In this study, we have assessed the miRNome of PBMCs from different phenotypes of HIV-infected people, which serves a purpose on screening crucial miRNA controlling gene expression in the context of HIV control and delayed progression. Despite this objective having been previously addressed by other research groups [63,64,65,66], no one has ever explored this issue through next-generation sequencing. This methodology offers many valuable advantages since it avoids design bias, cross-hybridization, and provides a wider dynamic range, more accuracy, and sensitivity [67]. Additionally, we have explored potentially regulated genes by DE miRNA relevant in the HIV cycle using an alternative approach that fuses network visualization and the HIV–host gene interaction database [36].
It is well established that viral infection has an impact on miRNA expression [68]. RNA interference is an ancient mechanism that plays a basic role in cellular functions as differentiation, cell cycle, and an innate antiviral defense. Hence, it was predictable that HIV developed weapons to counteract miRNA action as a survival strategy. Triboulet et al. [47] demonstrated that downregulation of Drosha and DGCR8, essential molecules in the putative miRNA synthesis process, enhanced viral production in vitro.
According to that, there are several examples of how HIV withholds miRNA synthesis machinery through a range of viral molecules known as RNA silencing suppressors (RSS) [19]. It has been proposed that the HIV Tat protein decreases miRNA expression due to the inhibition of Dicer machinery [69]. Our data support this tendency since samples from patients with an active viral replication (vLTNP and pre-TP) showed less total miRNAs/pre-miRNAs compared to EC-LTNP and post-TP individuals.
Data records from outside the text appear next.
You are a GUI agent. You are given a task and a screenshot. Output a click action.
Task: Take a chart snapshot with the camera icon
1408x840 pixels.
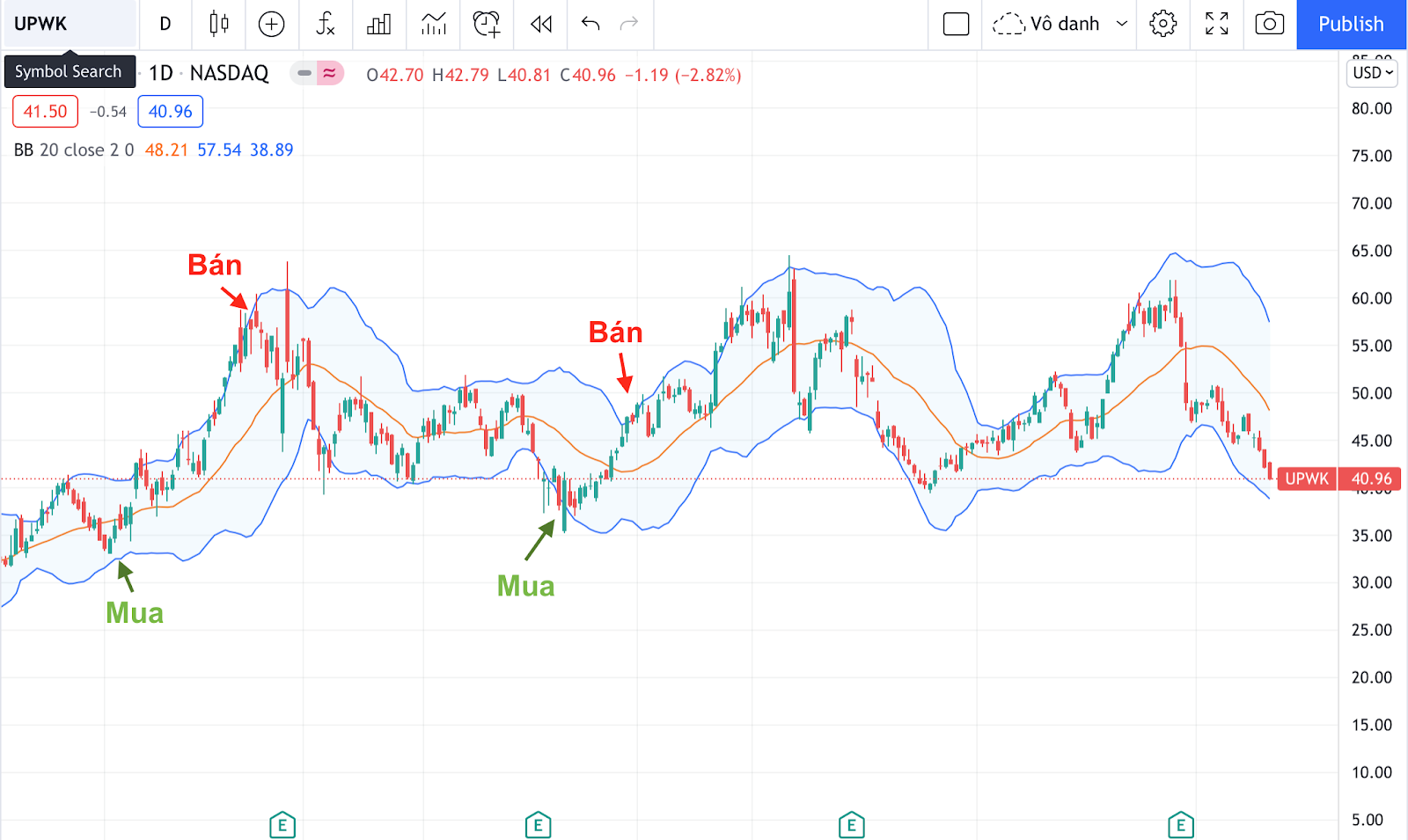click(1269, 24)
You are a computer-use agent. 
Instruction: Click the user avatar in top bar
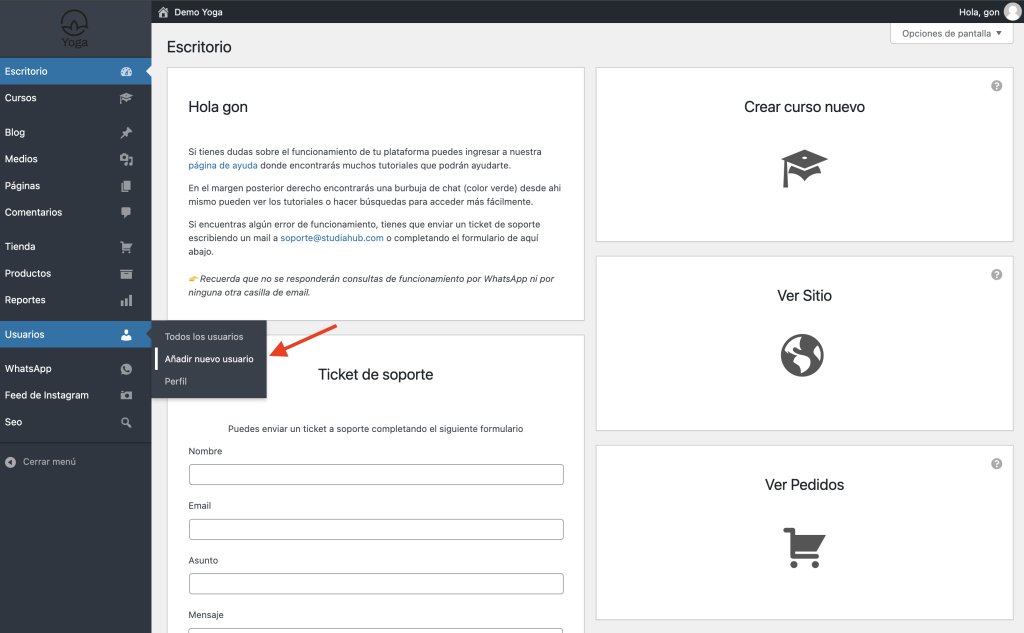click(x=1012, y=12)
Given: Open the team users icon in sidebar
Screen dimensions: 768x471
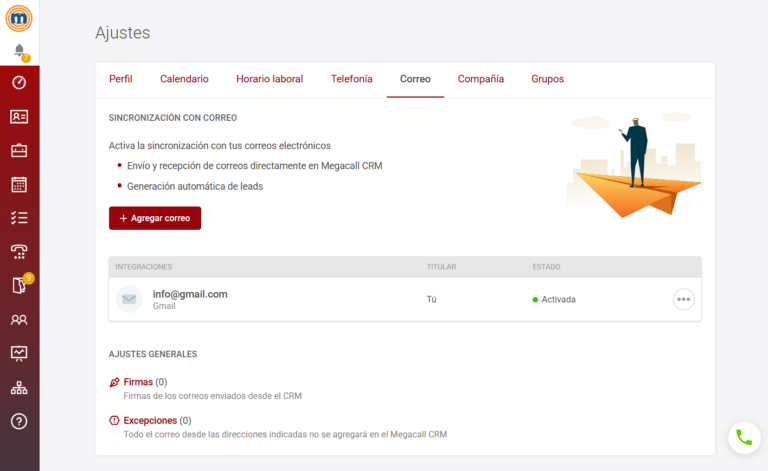Looking at the screenshot, I should (19, 320).
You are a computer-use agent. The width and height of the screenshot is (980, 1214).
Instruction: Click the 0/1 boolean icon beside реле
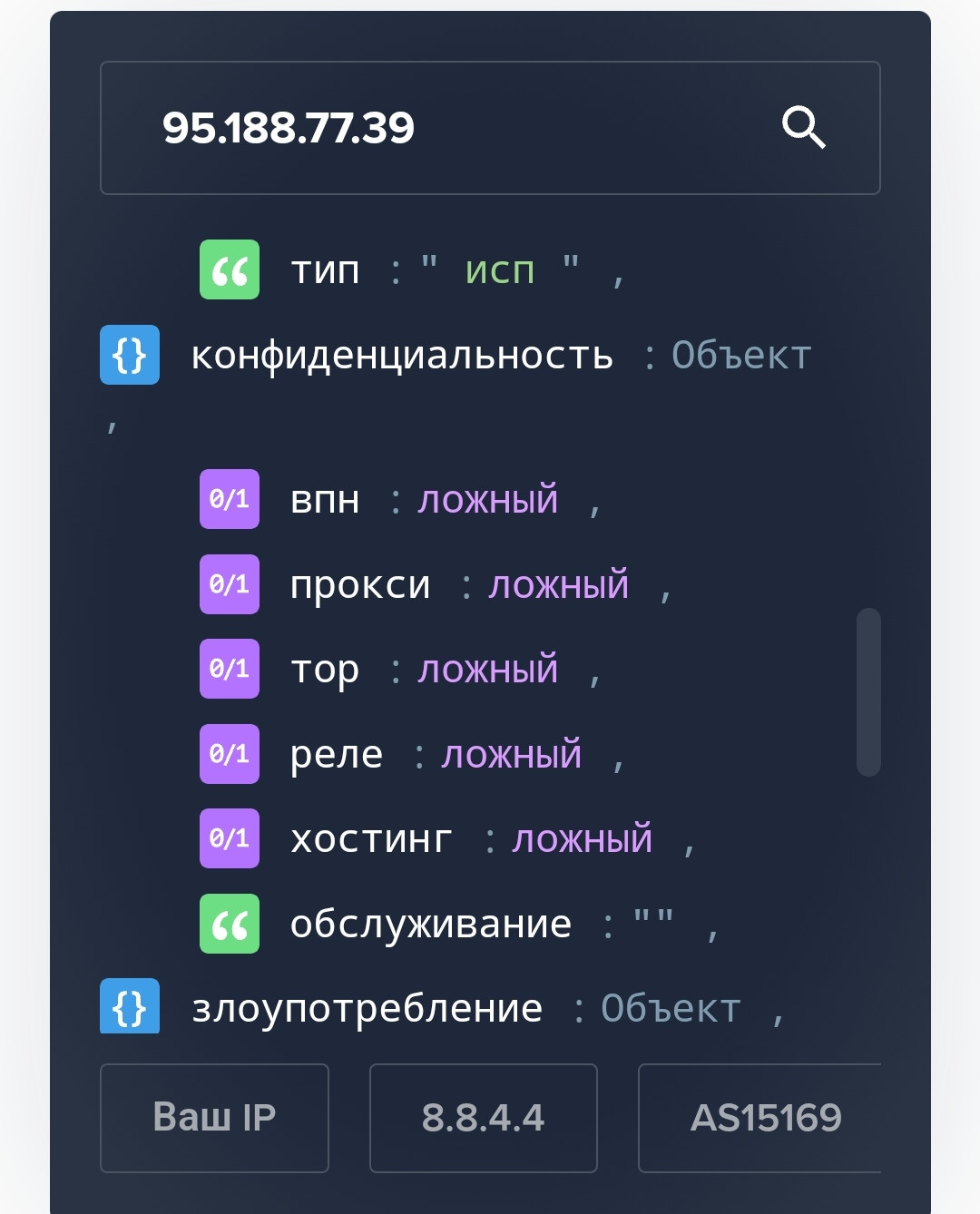tap(230, 754)
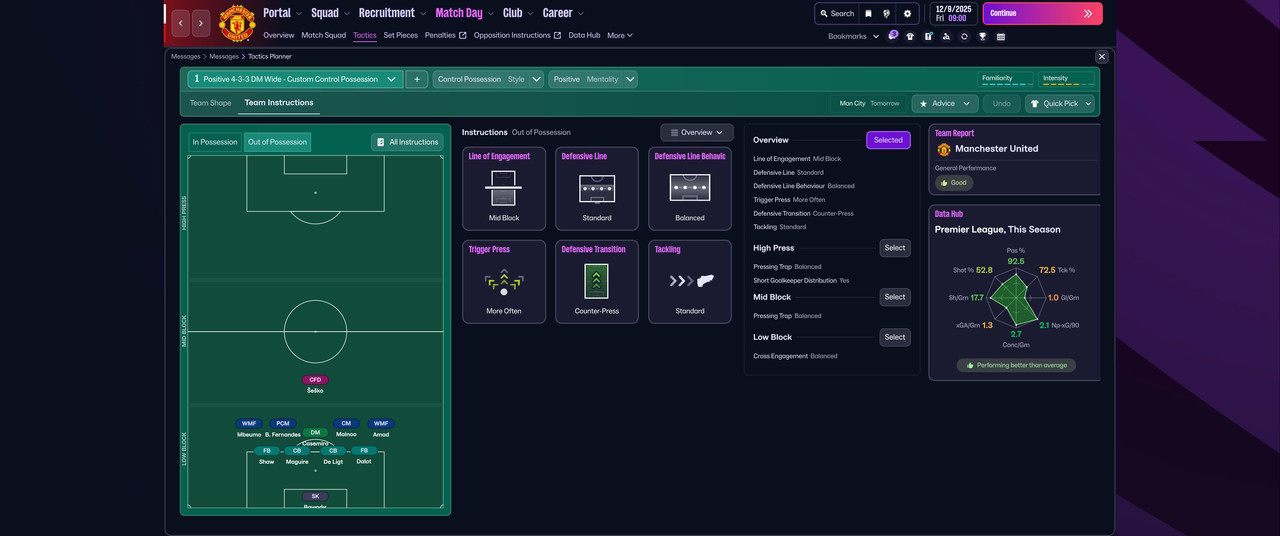The width and height of the screenshot is (1280, 536).
Task: Click the trophy shortcut icon
Action: (982, 36)
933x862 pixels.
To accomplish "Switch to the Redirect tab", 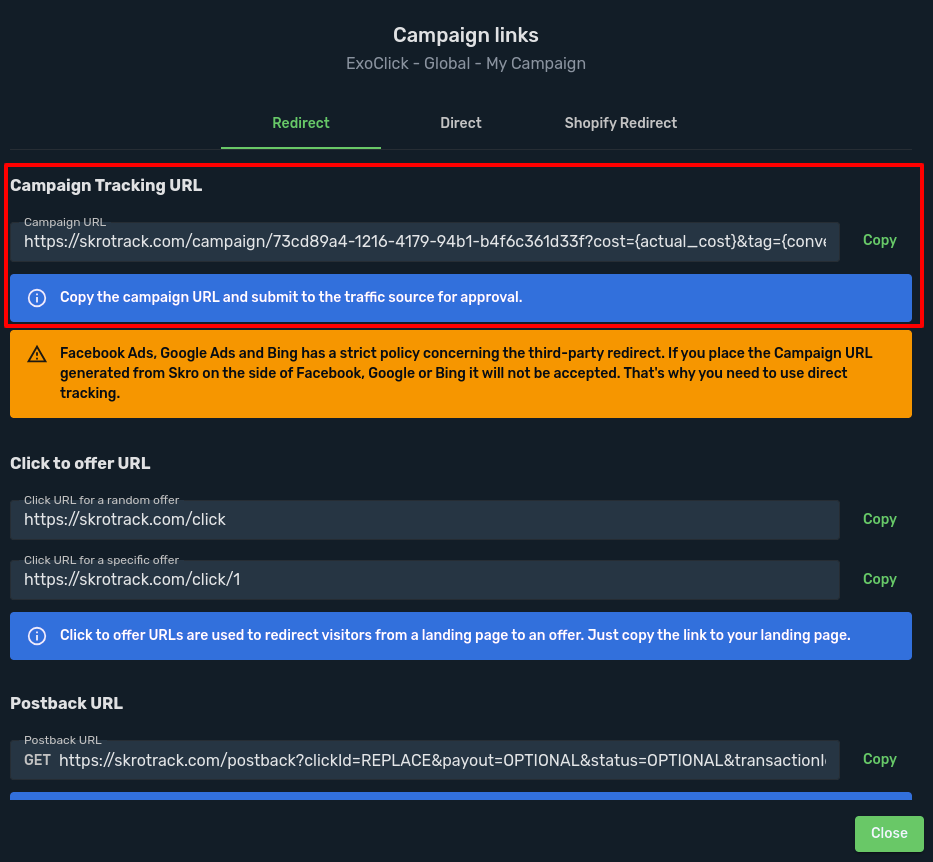I will pyautogui.click(x=301, y=123).
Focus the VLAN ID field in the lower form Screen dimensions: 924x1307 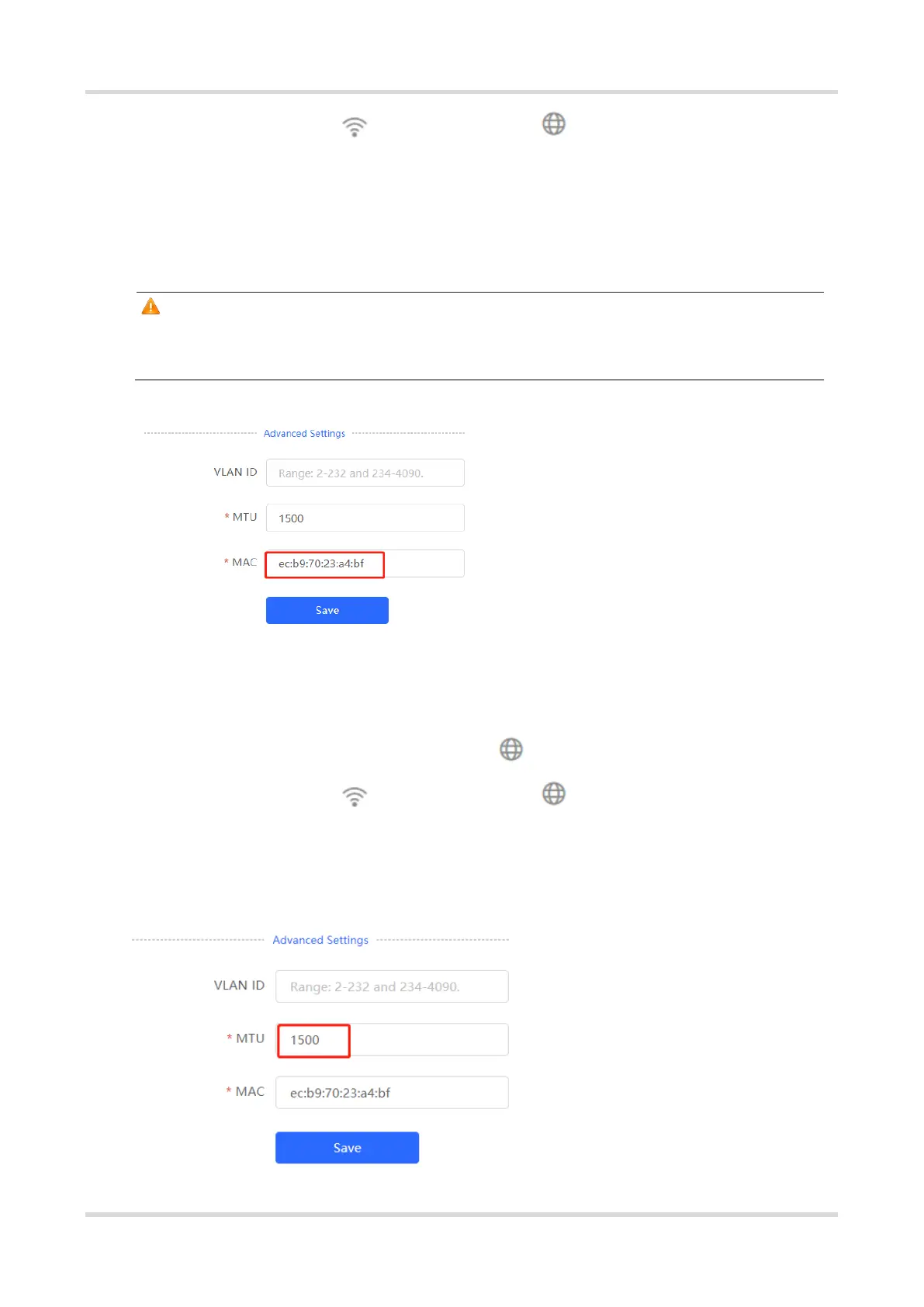(392, 986)
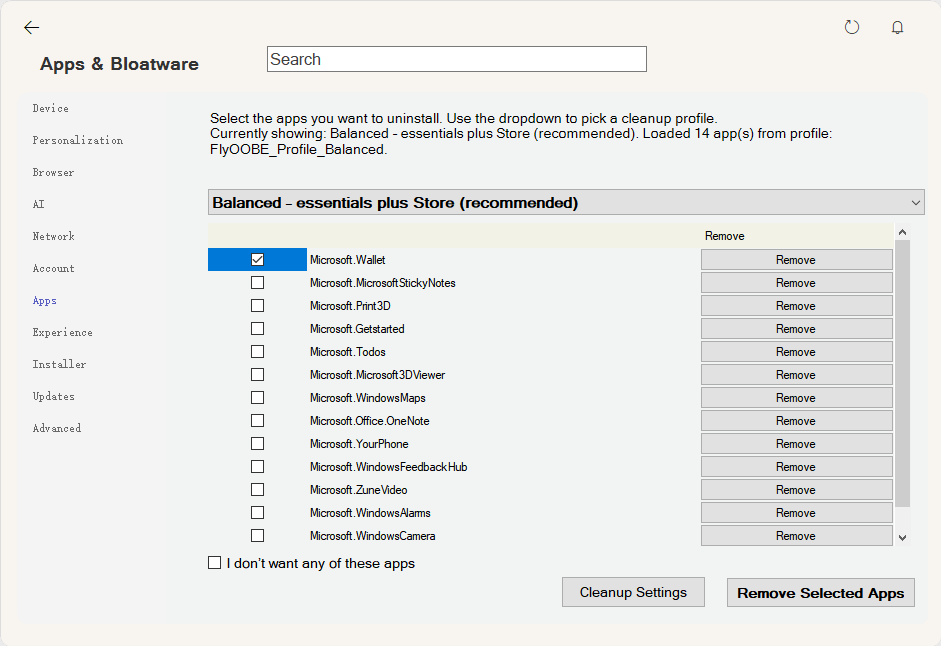Uncheck the Microsoft.Wallet checkbox
This screenshot has height=646, width=941.
(257, 260)
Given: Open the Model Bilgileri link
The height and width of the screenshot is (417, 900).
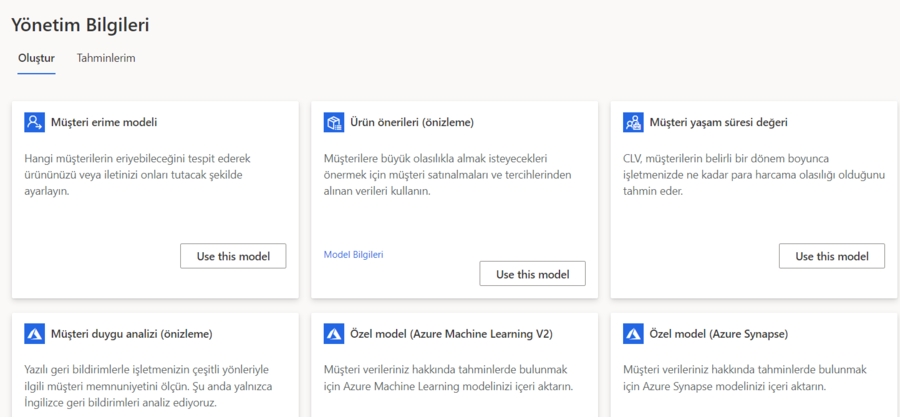Looking at the screenshot, I should [x=354, y=255].
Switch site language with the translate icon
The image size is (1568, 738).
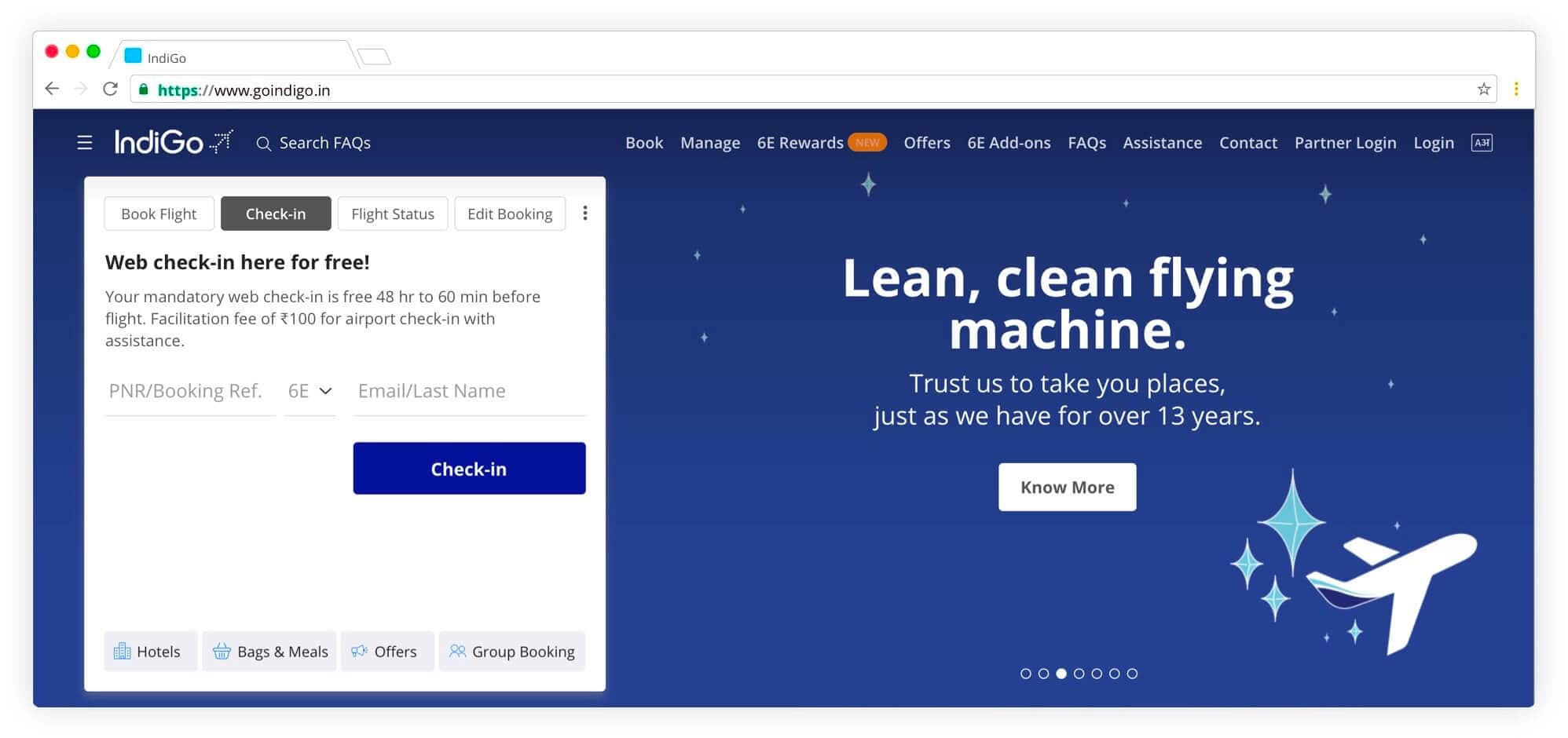pyautogui.click(x=1481, y=143)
Viral protein R (Vpr) may also act as an RSS, facilitating HIV infection of macrophages through Dicer ubiquitination and subsequent proteasomal degradation [70].
The existence of viral opposing forces to RNAi brings to light the relevance of miRNA in the host’s fight against the virus. Though its role in HIV control may be secondary and direct control of HIV mRNA could be easily overcome by 3′ UTR sequence mutation, miRNA exerts a fundamental role in the fine-tuning of inflammatory responses [71]. The dependence of HIV on host genes that participate in replication, such as NF-kB, explains the narrow relationship between miRNA shifts and HIV success. Thus, changes in the expression of host genes could be assisted by miRNAs, generating a favorable landscape for HIV control. In this paper, we have demonstrated a singular signature of miRNA expression associated with control of viremia and the rate of progression. Particularly, comparing miRNA profiles in patients before and after receiving ART, we have identified 18 miRNAs and 11 pre-miRNAs differentially expressed. Some of them have also been described by other authors [63,72] as hsa-miR-31-5p, strongly upregulated in patients under ART in our study or hsa-miR-18a-5p, downregulated after ART. The findings of Zhang et al. [72] correlate the higher expression of hsa-miR -31-5p to T cell protection against spontaneous and activation-induced cell death. Moreover, this miRNA was correlated with low viremia and high CD4+ T cell counts being significantly upregulated in elite controllers when compared to chronically infected HIV patients. These data support our results, showing an increase in hsa-miR-31-5p levels in typical progressors on ART. Respecting hsa-miR-18a-5p, it was described in [66] to be positively correlated to CD4+ T cell counts, although in this study we observed a lower level of expression in post-TP patients. It has been demonstrated that Vpr activation of HIV-1 LTR is dependent on HIF-1α, which is induced by Vpr activation of the oxidative stress pathway [41]. Typical progressors overexpress miR-18a-5p before ART administration in our study, which could be a post-transcriptional fine-tuning mechanism to counteract HIF-1α enhanced expression produced by Vpr action.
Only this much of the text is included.